I've always wanted to chime in on the zero-sum game thing, but I've never had the chance.
In particular, when someone says "there's a buyer and a seller, one will be the winner and one will be the loser" (assuming we're talking about 1 transaction where buyer/seller are on opposite sides) that always puzzled me.
Couldn't I be buying on a downtrend for just a few ticks on a retracement, and couldn't the person who sold it to me be holding for longer and we could both end up winners? This of course assuming that both the people that entered into the transaction were flat to begin with.
Intuitively I feel this is not stricly related to the zero-sum game argument you guys are discussing but I've always wondered.
On any individual trade, the game is not zero sum, unless both parties enter and exit at the same time on the opposite side.
But with futures, when you take the whole aggregate sum total of all the transactions with a certain contract, that is zero sum. It is because every contract has 2 sides - a long side and a short side.
For instance, take the Dec 2017 mini S&P contract. There were millions of transactions, millions of participants, all doing different things. If you take the net gain/loss of all the long positions, it will exactly equal the net gain/loss of all the shorts. Zero Sum. In the aggregate, the winning side took from the losing side.
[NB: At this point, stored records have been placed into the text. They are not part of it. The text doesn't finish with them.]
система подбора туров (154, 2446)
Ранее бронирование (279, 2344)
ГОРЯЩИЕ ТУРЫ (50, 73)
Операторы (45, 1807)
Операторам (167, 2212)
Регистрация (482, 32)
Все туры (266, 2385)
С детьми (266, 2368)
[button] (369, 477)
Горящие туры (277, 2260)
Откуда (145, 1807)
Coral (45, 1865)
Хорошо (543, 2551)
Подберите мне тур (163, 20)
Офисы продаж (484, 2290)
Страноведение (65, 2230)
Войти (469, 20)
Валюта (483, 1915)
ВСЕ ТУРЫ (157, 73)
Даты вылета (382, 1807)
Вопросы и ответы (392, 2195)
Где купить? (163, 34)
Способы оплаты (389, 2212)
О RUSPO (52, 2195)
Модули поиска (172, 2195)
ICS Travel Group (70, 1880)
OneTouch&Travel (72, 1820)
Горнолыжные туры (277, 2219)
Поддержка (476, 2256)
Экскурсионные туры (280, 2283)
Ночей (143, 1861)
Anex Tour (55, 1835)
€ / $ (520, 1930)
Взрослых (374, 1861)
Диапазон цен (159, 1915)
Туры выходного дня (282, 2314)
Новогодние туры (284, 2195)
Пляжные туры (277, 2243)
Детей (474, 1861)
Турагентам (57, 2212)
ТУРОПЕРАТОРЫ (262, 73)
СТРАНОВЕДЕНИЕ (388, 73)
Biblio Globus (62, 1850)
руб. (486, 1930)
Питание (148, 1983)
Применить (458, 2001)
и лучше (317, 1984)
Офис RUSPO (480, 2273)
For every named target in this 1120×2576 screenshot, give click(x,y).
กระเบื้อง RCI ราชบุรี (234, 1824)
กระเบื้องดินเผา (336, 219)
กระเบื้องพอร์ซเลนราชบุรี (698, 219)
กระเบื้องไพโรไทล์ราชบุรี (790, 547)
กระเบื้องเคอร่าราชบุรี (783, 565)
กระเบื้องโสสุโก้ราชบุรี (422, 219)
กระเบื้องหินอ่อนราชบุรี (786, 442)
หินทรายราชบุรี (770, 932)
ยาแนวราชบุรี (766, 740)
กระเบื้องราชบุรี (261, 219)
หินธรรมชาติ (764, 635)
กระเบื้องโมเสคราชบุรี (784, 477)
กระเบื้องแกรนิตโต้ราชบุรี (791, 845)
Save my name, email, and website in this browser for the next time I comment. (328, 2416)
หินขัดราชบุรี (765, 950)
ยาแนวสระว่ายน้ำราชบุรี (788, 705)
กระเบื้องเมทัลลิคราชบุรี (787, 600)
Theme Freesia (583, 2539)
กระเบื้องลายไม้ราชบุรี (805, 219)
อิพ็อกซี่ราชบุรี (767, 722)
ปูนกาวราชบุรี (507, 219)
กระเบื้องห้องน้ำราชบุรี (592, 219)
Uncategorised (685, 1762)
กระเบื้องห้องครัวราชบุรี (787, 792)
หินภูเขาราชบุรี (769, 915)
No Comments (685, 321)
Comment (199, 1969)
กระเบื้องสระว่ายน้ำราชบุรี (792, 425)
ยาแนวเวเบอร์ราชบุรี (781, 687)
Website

Doesn't mean that there weren't shorts that made money, or that there were longs that lost money. That might be confusing.
This is not how stocks work, because there is an ownership stake. Everyone here could buy Google stock, and in 5 years, we could all be winners, and that does not mean there were losers on the other side of our trades.
Hopefully I explained it well. If not, please let me know.
Thanks Kevin, no, you explained it well and I intuitively understand the difference between stock and futures.
I think I understand what you say about taking one contract like the ES Dec '17 and summing all the longs and all the shorts you should get zero. Does that account for rollovers?
My example takes Dec 2017 contract, or any contract, by itself.
Rollovers would be accounted for with the individual contracts. Say you bought Dec 2016 contract, and held and rolled into March 2017, then rolled into June, etc. You'd have a P/L for each of those contracts. So would everyone else who held those contracts. And the aggregate of all Dec 2016 contracts is zero, of all March 2017 contracts is zero, etc.